Светлогуб не верил в Бога и даже часто смеялся над людьми, верящими в Бога. Он и теперь не верил в Бога, не верил потому, что не мог не только словами выразить, но мыслью обнять его. Но то, что он разумел теперь под тем, к кому обращался, – он знал это, – было нечто самое реальное из всего того, что он знал. Знал и то, что обращение это было нужно и важно. Знал это потому, что обращение это тотчас успокоило, укрепило его.
Он подвинулся к виселице и, невольно окинув взглядом ряды солдат и пестрых зрителей, еще раз подумал: «Зачем, зачем они делают это?» И ему стало жалко и их и себя, и слезы выступили ему на глаза.
– И не жалко тебе меня? – сказал он, уловив взгляд бойких серых глаз палача.
Палач на минуту остановился. Лицо его вдруг сделалось злое.
– Ну вас! Разговаривать, – пробормотал он и быстро нагнулся к полу, где лежала его поддевка и какое-то полотно, и, ловким движением обеих рук сзади обняв Светлогуба, накинул ему на голову холстинный мешок и поспешно обдернул его до половины спины и груди.
«В руки твои предаю дух мой», вспомнил Светлогуб слова Евангелия.
Дух его не противился смерти, но сильное, молодое тело не принимало ее, не покорялось и хотело бороться.
Он хотел крикнуть, рвануться, но в то же мгновение почувствовал толчок, потерю точки опоры, животный ужас задыханья, шум в голове и исчезновение всего.
Тело Светлогуба, качаясь, повисло на веревке. Два раза поднялись и опустились плечи.
Подождав минуты две, палач, мрачно хмурясь, положил руки на плечи трупу и сильным движением потянул его. Все движения трупа прекратились, кроме медленного покачивания висевшей в мешке куклы с неестественно выпяченной вперед головой и вытянутыми в арестантских чулках ногами.
Сходя с помоста, палач объявил начальнику, что труп можно снять с петли и похоронить.
Через час труп был снят с виселицы и отвезен на неосвященное кладбище.

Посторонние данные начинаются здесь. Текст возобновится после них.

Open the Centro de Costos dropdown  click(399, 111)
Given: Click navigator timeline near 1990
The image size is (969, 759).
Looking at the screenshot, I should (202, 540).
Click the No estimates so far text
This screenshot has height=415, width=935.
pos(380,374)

Палач исполнил то, что хотел и что взялся исполнить. Но исполнение это было нелегко. Слова Светлогуба: «и не жалко тебе меня» – не выходили у него из головы. Он был убийца, каторжник, и звание палача давало ему относительную свободу и роскошь жизни, но с этого дня он отказался впредь исполнять взятую на себя обязанность и в ту же неделю пропил не только все деньги, полученные за казнь, но и всю свою относительно богатую одежду и дошел до того, что был посажен в карцер, а из карцера переведен в больницу.
VIII
Один из главарей революционеров террористической партии Игнатий Меженецкий, тот самый, который увлек Светлогуба в террористическую деятельность, пересылался из губернии, где его взяли, в Петербург. В той же тюрьме сидел и старик раскольник, видевший казнь Светлогуба. Его пересылали в Сибирь. Он все так же думал о том, как и где бы ему узнать, в чем истинная вера, и иногда вспоминал про того светлого юношу, который, идя на смерть, радостно улыбался.